++++ BLOCCO DI TESTO ++++

L’Occidente è assediato già al proprio interno: questa sindrome autodistruttiva affiora anche dietro il pacifismo ipocrita che recita: «Né Nato né Russia»
Perché Vladimir Putin ha deciso che questo è il momento giusto per scatenare una guerra nel cuore d’Europa? Che cosa unisce la sua visione all’analisi del mondo che fa Xi Jinping? E come mai l’Occidente è arrivato impreparato a una sfida tremenda? Un filo rosso unisce le risposte a questi interrogativi: è la caduta di autostima delle democrazie liberali, assediate dal proprio interno prima ancora che da formidabili avversari esterni. Dietro la nostra sottovalutazione delle minacce di Putin negli anni passati, e ora dietro il pacifismo ipocrita «né con la Russia né con la Nato», affiora questo problema più generale, che ha contribuito a far precipitare l’aggressione contro l’Ucraina. È la smobilitazione ideologica dell’Occidente: da tempo concentrato nel processare se stesso, criminalizzare la propria storia, colpevolizzarsi per gli orrori dell’imperialismo. Solo il proprio, s’intende: gli imperialismi russo o cinese non contano. Se tutto il male del mondo è riconducibile a noi, perché avremmo dovuto vigilare su chi ci vuole mettere in ginocchio? Per quale ragione avremmo dovuto irrobustire le difese sui confini orientali della Nato, se l’unico militarismo ad avere disseminato il pianeta di sofferenze è il nostro?

++++ DATI FORNITI ++++

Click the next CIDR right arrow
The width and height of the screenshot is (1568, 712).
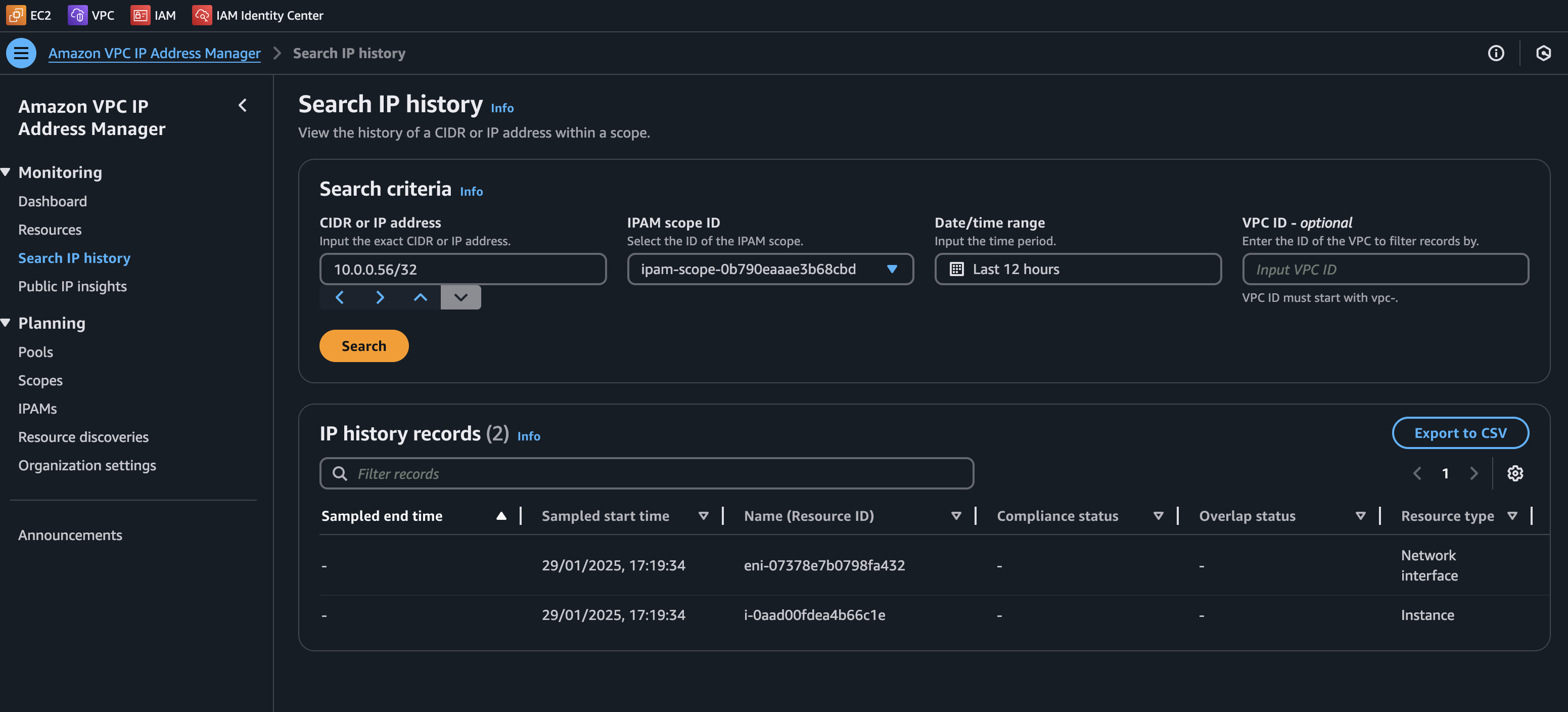pos(380,297)
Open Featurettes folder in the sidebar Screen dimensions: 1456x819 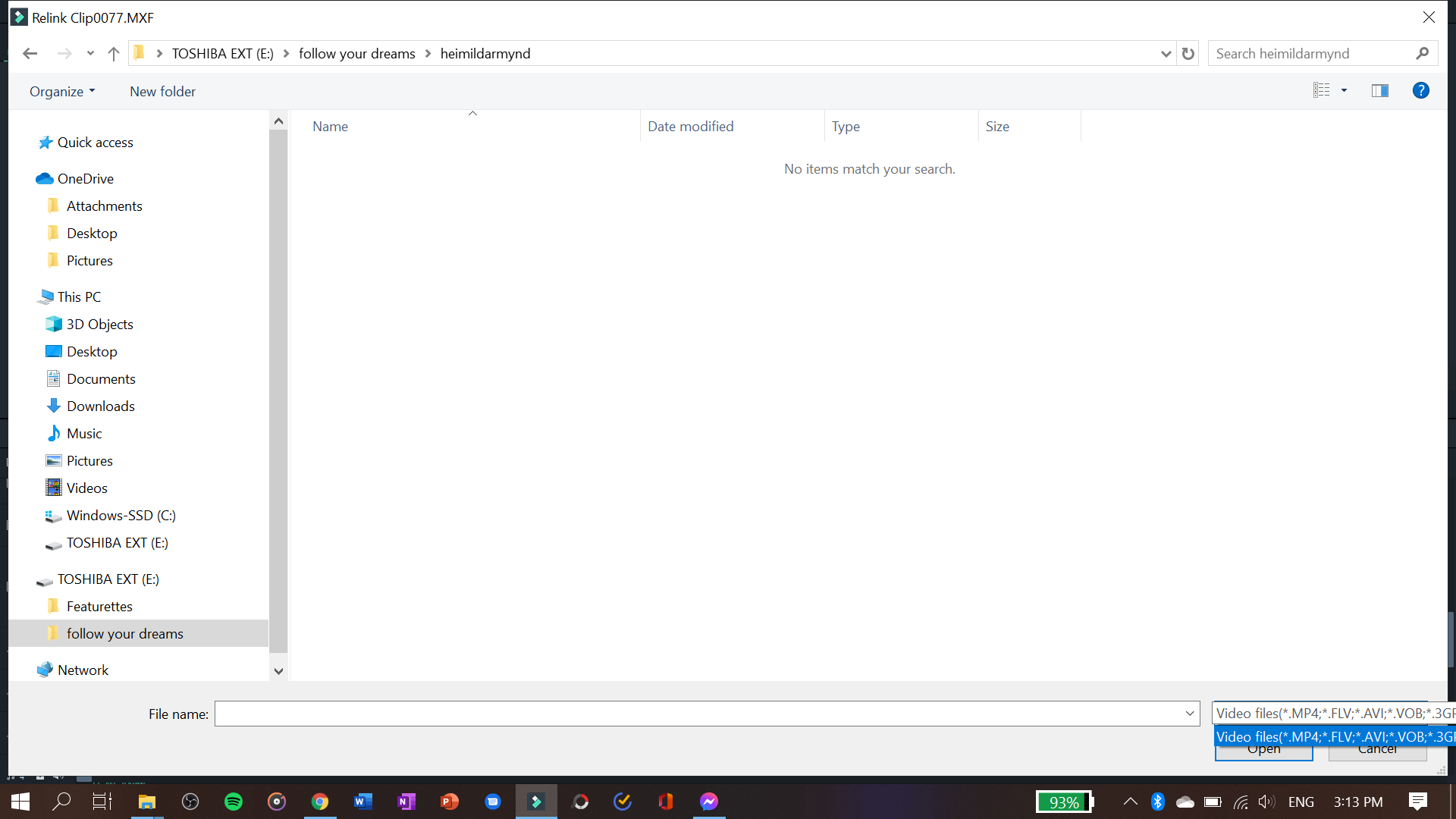tap(99, 606)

++++

CONSEGNA:
Per favore, cita per intero il testo sulla smobilitazione ideologica dell'Occidente, parola per parola. I dati non servono per svolgere l'esercizio.

LA SOLUZIONE:
L’Occidente è assediato già al proprio interno: questa sindrome autodistruttiva affiora anche dietro il pacifismo ipocrita che recita: «Né Nato né Russia»
Perché Vladimir Putin ha deciso che questo è il momento giusto per scatenare una guerra nel cuore d’Europa? Che cosa unisce la sua visione all’analisi del mondo che fa Xi Jinping? E come mai l’Occidente è arrivato impreparato a una sfida tremenda? Un filo rosso unisce le risposte a questi interrogativi: è la caduta di autostima delle democrazie liberali, assediate dal proprio interno prima ancora che da formidabili avversari esterni. Dietro la nostra sottovalutazione delle minacce di Putin negli anni passati, e ora dietro il pacifismo ipocrita «né con la Russia né con la Nato», affiora questo problema più generale, che ha contribuito a far precipitare l’aggressione contro l’Ucraina. È la smobilitazione ideologica dell’Occidente: da tempo concentrato nel processare se stesso, criminalizzare la propria storia, colpevolizzarsi per gli orrori dell’imperialismo. Solo il proprio, s’intende: gli imperialismi russo o cinese non contano. Se tutto il male del mondo è riconducibile a noi, perché avremmo dovuto vigilare su chi ci vuole mettere in ginocchio? Per quale ragione avremmo dovuto irrobustire le difese sui confini orientali della Nato, se l’unico militarismo ad avere disseminato il pianeta di sofferenze è il nostro?